Purification and characterization of a specific RNA polymerase II transcription factor.

Accurate transcription by RNA polymerase II has previously been shown to require a HeLa cell fraction designated [AB] in addition to other components (Samuels, M., Fire, A., and Sharp, P. A. (1982) J. Biol. Chem. 257, 14419-14427). A factor which substituted for HeLa [AB] was identified in chromatographic fractions from calf thymus and was purified an estimated 9,000-fold or more. The final calf thymus [AB] fractions contained three polypeptide species with molecular weights of 19,600, 19,100, and 12,800, whose appearance correlated with the transcription factor enzymatic activity.

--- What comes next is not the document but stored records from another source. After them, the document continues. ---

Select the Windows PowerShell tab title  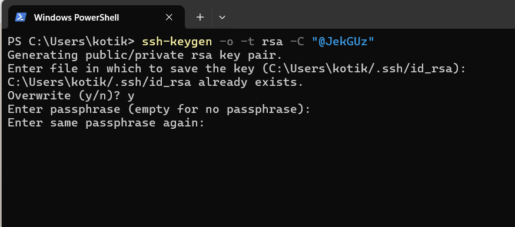[x=77, y=18]
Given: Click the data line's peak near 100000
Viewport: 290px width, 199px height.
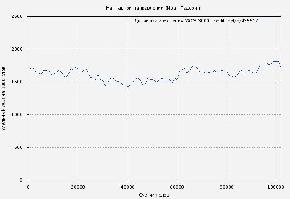Looking at the screenshot, I should click(x=276, y=61).
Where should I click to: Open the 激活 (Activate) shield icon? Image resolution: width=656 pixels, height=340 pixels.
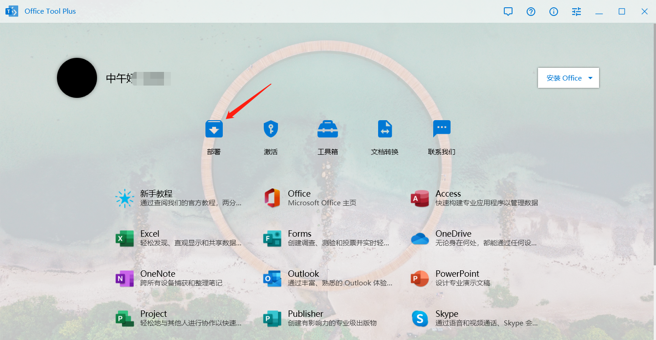tap(271, 129)
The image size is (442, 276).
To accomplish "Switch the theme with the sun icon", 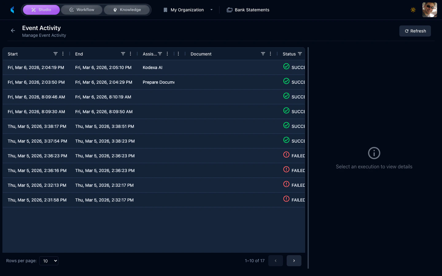I will [x=413, y=10].
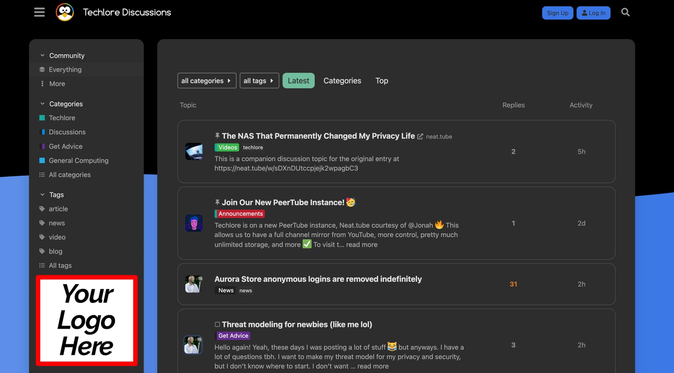Click the tag icon beside article
Image resolution: width=674 pixels, height=373 pixels.
tap(42, 209)
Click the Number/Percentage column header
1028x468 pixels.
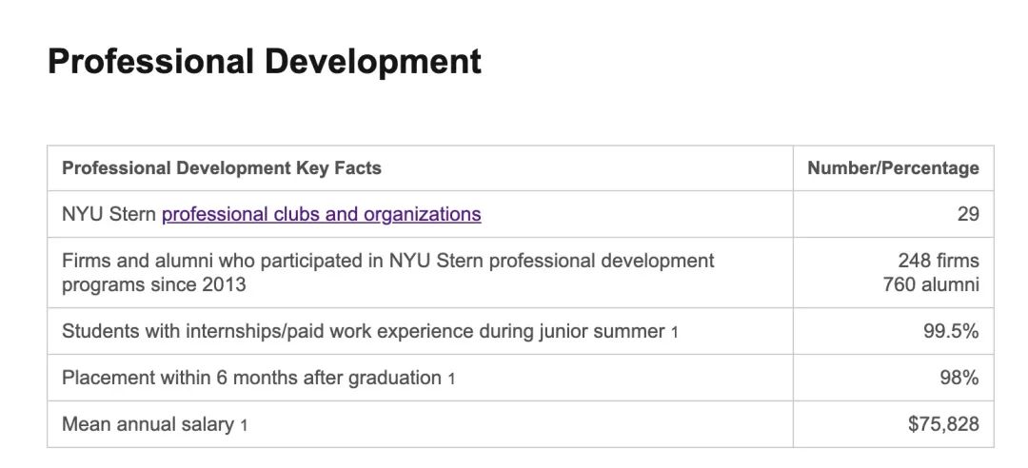point(892,168)
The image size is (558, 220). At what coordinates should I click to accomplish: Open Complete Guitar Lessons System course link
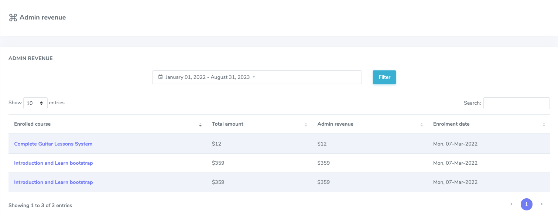click(x=53, y=144)
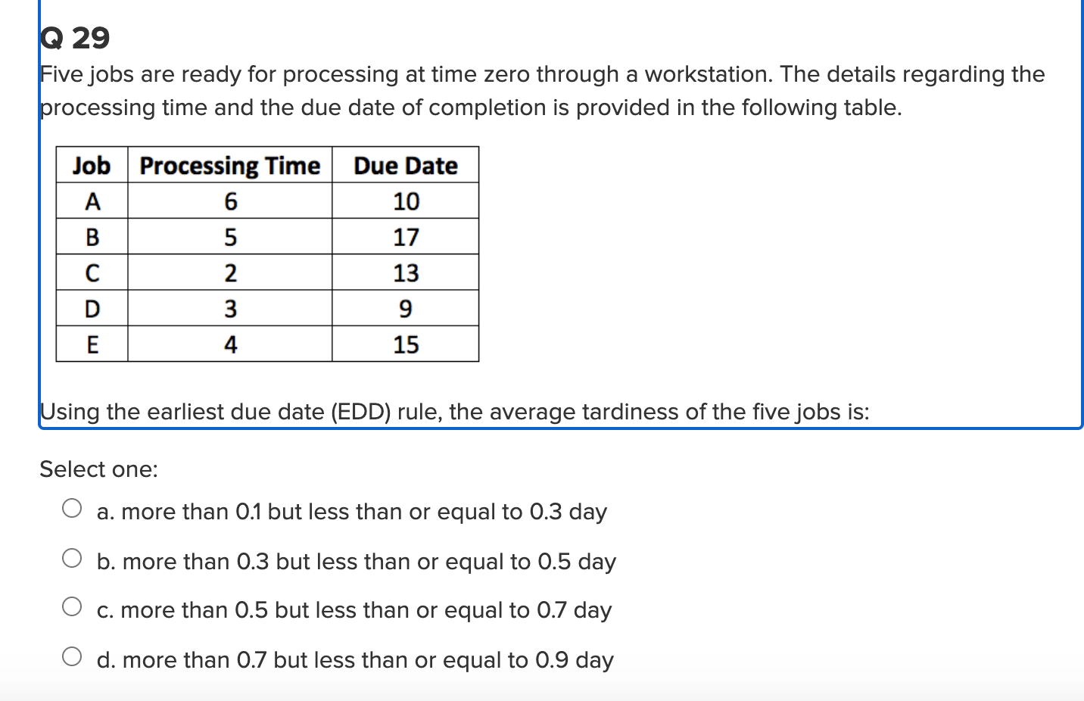Screen dimensions: 1084x701
Task: Click the Due Date column header
Action: click(x=405, y=165)
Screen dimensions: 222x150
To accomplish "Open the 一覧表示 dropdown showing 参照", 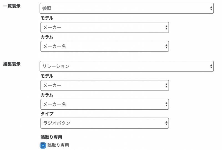I will (126, 8).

The intact factor had a molecular weight of 25,600-35,000 based on gel filtration and sedimentation analysis and could be inactivated by treatment with high temperatures or with N-ethyl-maleimide. [AB] did not stimulate nonspecific nucleotide incorporation by pure RNA polymerase II, but it did interact with factor [DB] and promoter template DNA to form a functional intermediate preceding accurate initiation. The calf thymus factor thus was homologous to HeLa [AB] by both physical and functional criteria. In contrast to a previous suggestion that this factor has properties associated with actin the highly purified active fractions did not contain detectable actin.